Free DNS Records Lookup

Query A, AAAA, MX, TXT, CNAME, NS, SOA, CAA, SRV, and PTR records directly from your browser via DNS-over-HTTPS. Pick Cloudflare, Google, or Quad9 as resolver, or compare all three side by side. SPF and DMARC records are auto-detected and validated against common misconfigurations.

How to use

  1. 01Type a domain such as example.com.
  2. 02Pick a resolver (Cloudflare 1.1.1.1, Google 8.8.8.8, or Quad9 9.9.9.9). Or tick "Compare all three" to query each in parallel.
  3. 03Choose which record types to fetch. The defaults (A, AAAA, MX, TXT, NS, CAA) cover most diagnostics.
  4. 04Click "Look up". Results appear with TTLs and resolver round-trip time.
  5. 05If a TXT record contains SPF (v=spf1...) or DMARC (v=DMARC1...) it is parsed and findings are displayed: hard-fail policy, soft-fail policy, missing all mechanism, missing rua, etc.

FAQ

How does this differ from a command-line dig?
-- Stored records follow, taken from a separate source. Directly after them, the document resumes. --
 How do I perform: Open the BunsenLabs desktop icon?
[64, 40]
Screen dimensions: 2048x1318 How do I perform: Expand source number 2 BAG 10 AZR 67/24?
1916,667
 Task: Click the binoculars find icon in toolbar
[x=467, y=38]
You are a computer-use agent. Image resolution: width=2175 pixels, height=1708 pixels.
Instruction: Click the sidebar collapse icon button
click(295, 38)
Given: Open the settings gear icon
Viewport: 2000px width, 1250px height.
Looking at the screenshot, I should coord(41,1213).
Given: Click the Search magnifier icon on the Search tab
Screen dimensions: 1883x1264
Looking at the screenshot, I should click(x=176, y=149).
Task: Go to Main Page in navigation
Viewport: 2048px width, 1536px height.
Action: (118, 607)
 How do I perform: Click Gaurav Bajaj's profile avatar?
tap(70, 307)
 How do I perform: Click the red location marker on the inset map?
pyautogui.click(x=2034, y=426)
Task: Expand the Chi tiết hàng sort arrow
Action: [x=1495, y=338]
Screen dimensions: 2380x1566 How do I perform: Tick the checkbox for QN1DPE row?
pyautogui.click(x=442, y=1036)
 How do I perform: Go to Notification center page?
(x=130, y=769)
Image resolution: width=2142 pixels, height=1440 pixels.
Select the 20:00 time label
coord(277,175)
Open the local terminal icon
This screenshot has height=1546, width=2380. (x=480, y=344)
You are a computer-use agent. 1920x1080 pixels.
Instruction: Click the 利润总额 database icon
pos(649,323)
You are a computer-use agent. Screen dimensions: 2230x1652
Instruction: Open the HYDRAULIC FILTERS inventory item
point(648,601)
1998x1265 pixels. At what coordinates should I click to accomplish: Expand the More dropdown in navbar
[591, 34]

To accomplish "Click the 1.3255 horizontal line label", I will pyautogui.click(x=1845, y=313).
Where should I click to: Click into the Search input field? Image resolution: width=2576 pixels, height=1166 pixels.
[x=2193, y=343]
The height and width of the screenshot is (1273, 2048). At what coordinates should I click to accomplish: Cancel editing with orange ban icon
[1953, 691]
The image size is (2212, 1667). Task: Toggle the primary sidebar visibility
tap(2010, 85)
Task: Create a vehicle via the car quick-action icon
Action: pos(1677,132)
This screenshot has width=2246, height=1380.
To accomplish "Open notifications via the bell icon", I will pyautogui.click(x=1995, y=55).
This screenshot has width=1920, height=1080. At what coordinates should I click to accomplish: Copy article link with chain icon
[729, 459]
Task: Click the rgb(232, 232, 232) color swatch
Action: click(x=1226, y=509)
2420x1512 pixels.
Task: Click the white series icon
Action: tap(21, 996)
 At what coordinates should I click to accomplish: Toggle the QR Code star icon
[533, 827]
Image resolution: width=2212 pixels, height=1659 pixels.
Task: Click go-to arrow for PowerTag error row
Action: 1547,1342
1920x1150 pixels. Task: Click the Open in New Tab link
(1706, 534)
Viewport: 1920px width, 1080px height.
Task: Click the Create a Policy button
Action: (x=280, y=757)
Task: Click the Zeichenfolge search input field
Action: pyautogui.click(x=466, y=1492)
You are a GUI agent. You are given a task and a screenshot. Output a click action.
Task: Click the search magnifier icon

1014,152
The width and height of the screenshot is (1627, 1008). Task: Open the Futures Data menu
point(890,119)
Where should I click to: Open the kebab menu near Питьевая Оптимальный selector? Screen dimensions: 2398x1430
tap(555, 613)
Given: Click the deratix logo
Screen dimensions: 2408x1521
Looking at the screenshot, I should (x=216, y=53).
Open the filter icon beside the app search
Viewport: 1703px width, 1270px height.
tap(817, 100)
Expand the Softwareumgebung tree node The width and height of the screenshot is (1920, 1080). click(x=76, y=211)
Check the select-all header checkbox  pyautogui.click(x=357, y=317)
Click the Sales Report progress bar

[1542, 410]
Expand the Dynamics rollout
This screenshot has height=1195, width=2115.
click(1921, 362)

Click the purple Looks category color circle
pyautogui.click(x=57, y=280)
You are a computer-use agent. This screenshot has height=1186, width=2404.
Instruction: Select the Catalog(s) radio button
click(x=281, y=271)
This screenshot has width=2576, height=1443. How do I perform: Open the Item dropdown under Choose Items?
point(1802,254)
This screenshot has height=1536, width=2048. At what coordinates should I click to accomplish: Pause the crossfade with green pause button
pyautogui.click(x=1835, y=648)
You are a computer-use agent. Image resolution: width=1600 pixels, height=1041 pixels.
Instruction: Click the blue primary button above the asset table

It hits the same public resolvers (1.1.1.1, 8.8.8.8, 9.9.9.9) and asks the same questions, but the queries travel over HTTPS to a JSON API endpoint that the browser can call. The results are equivalent to "dig @1.1.1.1 example.com TXT" for that resolver.

Why does this not show DMARC for the apex domain?

DMARC records are published at the subdomain _dmarc.example.com, not at the apex. Query that subdomain directly to see the DMARC record. The tool flags this in the output when no DMARC is found at the apex.

What does "AD=1" mean?

The Authenticated Data flag indicates the resolver validated the response with DNSSEC. AD=1 is reassuring but not proof: it depends on the resolver telling the truth. To verify yourself, check whether the zone has DNSKEY and DS records.

Why do TTLs differ between resolvers?

Each resolver runs its own cache. The TTL it returns is the remaining time on its cached entry, not the original TTL set by the authoritative server. The first query after a cache flush will show the highest TTL.

Can I look up reverse DNS (PTR)?

Yes. For an IP like 8.8.8.8, query the rfc-style reversed name 8.8.8.8.in-addr.arpa with type PTR. For now the tool expects you to construct that name yourself for IP-based lookups.

Will queries work for internal / private zones?

No. The DoH endpoints used here only resolve public DNS. For internal zones use your corporate VPN-connected resolver from a terminal.